The book has stirred bitter resentment in Washington. “I’ve never seen any book that has caused as much consternation on the Hill as this document,” said Senator James Exon, a Nebraska Democrat. For his part,

Representative Mel Levine, a California Republican, said that Congress was particularly disturbed by statements that Japan might start sharing key military technology with the Soviets. Said Levine: “We cannot afford to be hostages to anybody.”

Anxious to ease the criticism, Kaifu’s government has sought to depict

Ishihara—who is an influential figure

in Kaifu’s own Liberal Democratic party—as a right-wing radical whose views are not widely shared. Morita reacted to the controversy by saying that he does not agree with some of Ishihara’s “nationalistic” ideas.

The controversy over The Japan that Can Say NO resembles other incidents in recent years in which nationalistic or apparently racist statements by prominent Japanese have aggravated U.S.-Japanese relations. In 1986, then-

Prime Minister Yasuhiro Nakasone outraged Americans by declaring that the presence of blacks, Puerto Ricans and Mexicans in the U.S. school system had led to a lowering of American educational standards. In 1987, the relatively unknown Masami Uno became a best-selling author and offended Israel and American Jews with a book that accused Jewish business interests of trying to engineer a recession in Japan.

Still, Ishihara cannot be dismissed simply as a xenophobic extremist.

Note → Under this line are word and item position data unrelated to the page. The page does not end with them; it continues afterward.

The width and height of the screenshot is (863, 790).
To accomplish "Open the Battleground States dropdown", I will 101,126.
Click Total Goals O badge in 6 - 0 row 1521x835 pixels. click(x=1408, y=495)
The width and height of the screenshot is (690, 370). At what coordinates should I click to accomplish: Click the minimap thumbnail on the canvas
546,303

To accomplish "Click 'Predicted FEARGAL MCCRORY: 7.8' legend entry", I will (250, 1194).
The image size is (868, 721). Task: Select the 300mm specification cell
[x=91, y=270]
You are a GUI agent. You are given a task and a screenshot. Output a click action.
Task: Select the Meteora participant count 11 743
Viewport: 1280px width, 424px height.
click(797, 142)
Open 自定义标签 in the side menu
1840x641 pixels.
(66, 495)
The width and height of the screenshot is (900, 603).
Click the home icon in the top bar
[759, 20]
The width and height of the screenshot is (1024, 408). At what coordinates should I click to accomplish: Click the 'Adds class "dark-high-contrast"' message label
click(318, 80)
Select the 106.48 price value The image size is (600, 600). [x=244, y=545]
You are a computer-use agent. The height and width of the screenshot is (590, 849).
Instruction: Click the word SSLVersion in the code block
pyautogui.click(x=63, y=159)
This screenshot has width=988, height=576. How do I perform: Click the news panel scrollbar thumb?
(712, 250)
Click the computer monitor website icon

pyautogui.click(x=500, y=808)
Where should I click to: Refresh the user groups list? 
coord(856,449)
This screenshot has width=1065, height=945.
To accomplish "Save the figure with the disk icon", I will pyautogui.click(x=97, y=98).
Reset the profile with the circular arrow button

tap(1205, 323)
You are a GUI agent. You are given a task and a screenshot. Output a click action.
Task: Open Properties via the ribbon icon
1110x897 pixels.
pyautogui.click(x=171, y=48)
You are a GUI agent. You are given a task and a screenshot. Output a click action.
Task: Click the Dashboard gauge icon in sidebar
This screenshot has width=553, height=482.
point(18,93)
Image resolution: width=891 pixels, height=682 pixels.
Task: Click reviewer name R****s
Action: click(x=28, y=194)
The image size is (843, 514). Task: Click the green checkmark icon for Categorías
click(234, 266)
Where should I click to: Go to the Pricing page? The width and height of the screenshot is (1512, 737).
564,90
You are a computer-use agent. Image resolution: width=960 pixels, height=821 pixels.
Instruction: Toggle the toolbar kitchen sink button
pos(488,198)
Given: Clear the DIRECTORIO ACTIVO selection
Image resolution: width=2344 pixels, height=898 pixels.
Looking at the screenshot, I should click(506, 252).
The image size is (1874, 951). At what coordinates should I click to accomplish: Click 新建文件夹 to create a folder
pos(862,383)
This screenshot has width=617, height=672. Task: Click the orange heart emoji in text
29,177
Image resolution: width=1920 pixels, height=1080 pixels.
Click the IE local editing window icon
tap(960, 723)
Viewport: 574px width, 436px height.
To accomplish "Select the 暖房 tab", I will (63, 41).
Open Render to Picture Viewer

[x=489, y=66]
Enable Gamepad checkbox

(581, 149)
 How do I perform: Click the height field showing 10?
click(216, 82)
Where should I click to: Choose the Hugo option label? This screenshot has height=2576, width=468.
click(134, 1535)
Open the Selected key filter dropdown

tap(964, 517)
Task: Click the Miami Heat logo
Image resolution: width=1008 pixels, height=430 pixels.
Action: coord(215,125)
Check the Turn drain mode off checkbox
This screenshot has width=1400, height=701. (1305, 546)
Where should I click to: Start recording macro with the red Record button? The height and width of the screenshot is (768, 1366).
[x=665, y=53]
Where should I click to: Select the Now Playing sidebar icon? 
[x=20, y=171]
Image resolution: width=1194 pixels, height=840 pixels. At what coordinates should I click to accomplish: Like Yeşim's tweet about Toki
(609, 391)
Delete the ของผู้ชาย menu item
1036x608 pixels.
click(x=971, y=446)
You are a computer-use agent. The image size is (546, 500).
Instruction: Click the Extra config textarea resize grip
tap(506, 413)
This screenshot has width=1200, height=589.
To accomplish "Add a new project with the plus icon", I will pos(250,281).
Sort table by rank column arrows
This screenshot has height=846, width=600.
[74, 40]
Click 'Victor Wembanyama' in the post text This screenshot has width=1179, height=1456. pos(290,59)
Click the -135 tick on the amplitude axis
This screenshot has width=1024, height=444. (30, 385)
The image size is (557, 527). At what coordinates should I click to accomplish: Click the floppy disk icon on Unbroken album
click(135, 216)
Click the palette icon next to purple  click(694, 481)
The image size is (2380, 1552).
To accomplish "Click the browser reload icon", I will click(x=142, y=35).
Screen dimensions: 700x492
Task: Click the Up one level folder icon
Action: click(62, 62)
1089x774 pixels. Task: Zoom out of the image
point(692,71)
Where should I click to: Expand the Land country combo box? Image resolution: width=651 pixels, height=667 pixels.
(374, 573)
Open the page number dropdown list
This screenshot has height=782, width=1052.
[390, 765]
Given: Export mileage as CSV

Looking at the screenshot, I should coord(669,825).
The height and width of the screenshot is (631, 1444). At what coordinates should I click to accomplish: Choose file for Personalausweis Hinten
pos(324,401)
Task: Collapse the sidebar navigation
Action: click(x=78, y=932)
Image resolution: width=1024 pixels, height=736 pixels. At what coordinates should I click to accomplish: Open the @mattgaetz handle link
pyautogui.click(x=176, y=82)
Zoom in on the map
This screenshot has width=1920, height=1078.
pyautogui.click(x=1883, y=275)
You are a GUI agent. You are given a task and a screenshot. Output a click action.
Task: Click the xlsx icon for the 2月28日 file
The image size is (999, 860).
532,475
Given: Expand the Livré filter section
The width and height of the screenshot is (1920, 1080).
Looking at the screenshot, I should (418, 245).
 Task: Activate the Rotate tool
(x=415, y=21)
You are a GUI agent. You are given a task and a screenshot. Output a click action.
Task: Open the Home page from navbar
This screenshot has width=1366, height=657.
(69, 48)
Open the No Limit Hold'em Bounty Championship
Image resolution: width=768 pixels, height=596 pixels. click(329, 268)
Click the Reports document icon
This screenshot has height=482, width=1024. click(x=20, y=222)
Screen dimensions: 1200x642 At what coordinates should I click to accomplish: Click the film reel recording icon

Political observers in Japan noted that his views have been widely published in Japan since the mid-1950s and they have struck a responsive chord in many Japanese. Although Ishihara lost a bid to become leader of the Liberal Democrats earlier this year, a recent opinion poll ranked him second in popularity behind Takako Doi, the charismatic leader of the Japanese Socialist Party. Ishihara has even been touted as a future prime minister. But first, g. he will have to extricate himself from the ayamachi that he has created. While many of his compatriots may

secretly agree with his opinion of the

Americans, they still regard good relations with the United States as vitally important.